La chica, que tenía uno de estos nombres imposibles de inspiración rusa
que no recuerdo, 35 años y un hijo de 20, empezó a cortejarme con ese
estilo de butch dandy (que imagino que tendrá un nombre en el argot
lésbico latino): que me había seguido hipnotizada por mis piernas y que a
ella no le interesaba mi dinero, es más, que si me iba con ella yo
tendría todos los gastos pagados. Le dije que me iba a casa, nos giramos
para parar un taxi, y ella se empeñó en pagarlo. Un taxi cuesta cinco
dólares, que es un tercio del salario mensual medio cubano. Para
demostrarme que tenía dinero y que con ella viviría como una reina,
mostró su cartera, llena de billetes en divisas. Le dije que muchas
gracias, pero que esa no era la cuestión, que no aceptaba la invitación
al taxi y que tal vez nos viéramos al día siguiente en el Hechevarría.
Me pidió por la ventanilla un beso en la mejilla “aunque sea” y el taxi
arrancó.
Pero la noche y el post no terminan ahí. En el taxi fuimos hablando
de lo loco que había sido todo, que la una me quisiera cobrar y la otra
estuviera dispuesta a pagar. El taxista, trigueño de mediana edad de
aspecto anodino, seguía la conversación y metía baza. Cuando llegamos a
la casa, le dije al taxista que yo tenía el dinero arriba, que me
esperase un momentito y le pagaba. Cuando bajé y le pagué, se dio el
siguiente diálogo:
Taxista (léase con acento cubano): ¿Y entonces?
June (léase con acento vasco cortante): ¿Y entonces qué?
Taxista: Que si nos vamos por ahí a pasar un rato juntos.
June (ojiplática): No. Soy lesbiana.
Taxista: Pero a mí eso no me importa
June: Pero a mí sí porque no me gustan los hombres
Taxi: Ah, bueno.
C. me contó que mientras iba a por el dinero, el taxista le había
dicho: “Óyeme, no te pongas brava, pero tu amiga está muy buena, y yo
podría no cobraros el trayecto si se viene un rato conmigo”.

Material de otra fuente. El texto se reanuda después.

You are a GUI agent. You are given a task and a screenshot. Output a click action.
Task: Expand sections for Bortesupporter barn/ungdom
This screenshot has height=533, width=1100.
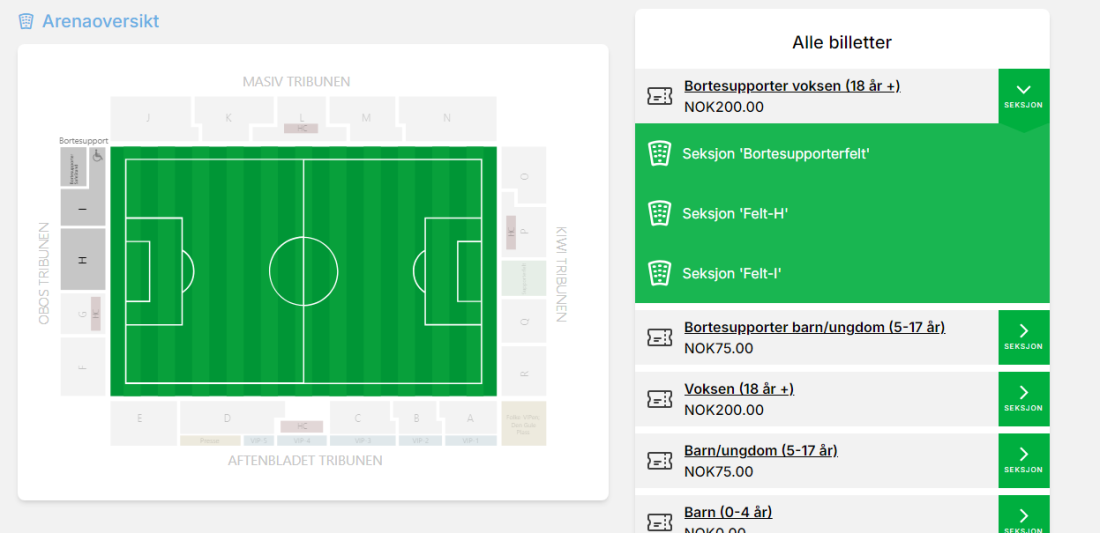click(1024, 337)
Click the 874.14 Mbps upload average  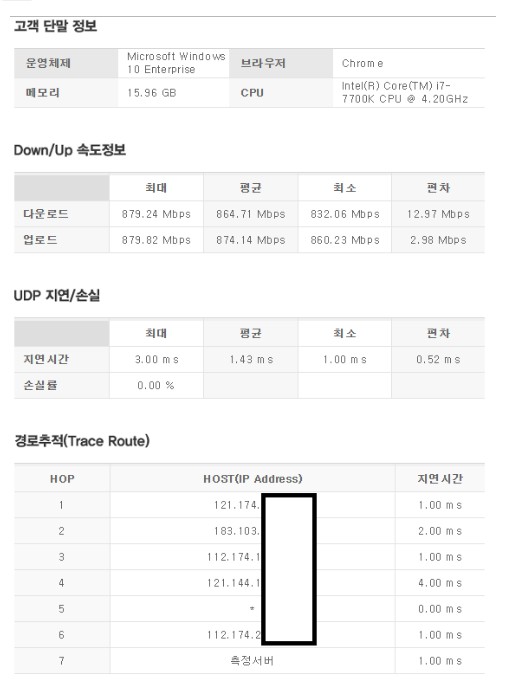click(x=250, y=240)
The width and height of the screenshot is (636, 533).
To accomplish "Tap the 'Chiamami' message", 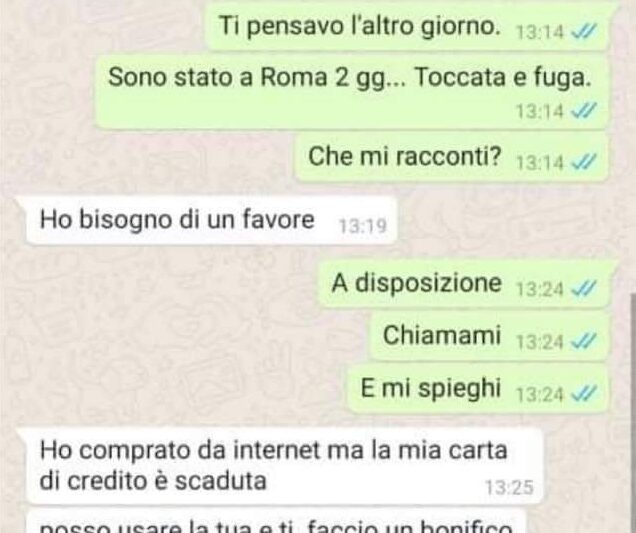I will [x=489, y=337].
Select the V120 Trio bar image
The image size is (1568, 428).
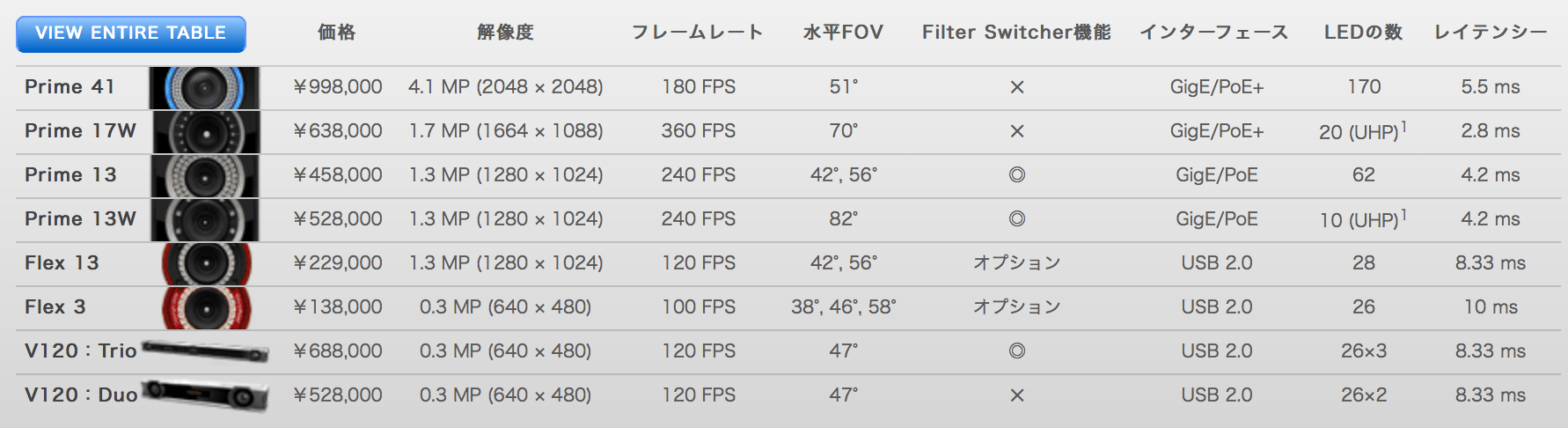coord(205,351)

No hay moraleja, pero sí posdata: las tres mujeres con las que charlé
un rato (la puta, la dandy y una amiga de C.) habían sido madres de
adolescentes. Estoy segura de que si hubiera hecho un sondeo para
averiguar cuántas de esas chavalitas lesbianas ’repas’ (‘repa’ es un
apelativo equivalente a barriobajera, que viene de ‘repartera’, es
decir, persona que vive en los repartos, barrios humildes del
extrarradio habanera) eran madres, el resultado hubiera sido abrumador.
Me parece interesantísimo indagar en esas vidas, en las discriminaciones
que han enfrentado y las estrategias y resistencias que han
desarrollado. Pero esta vez estoy de vacaciones.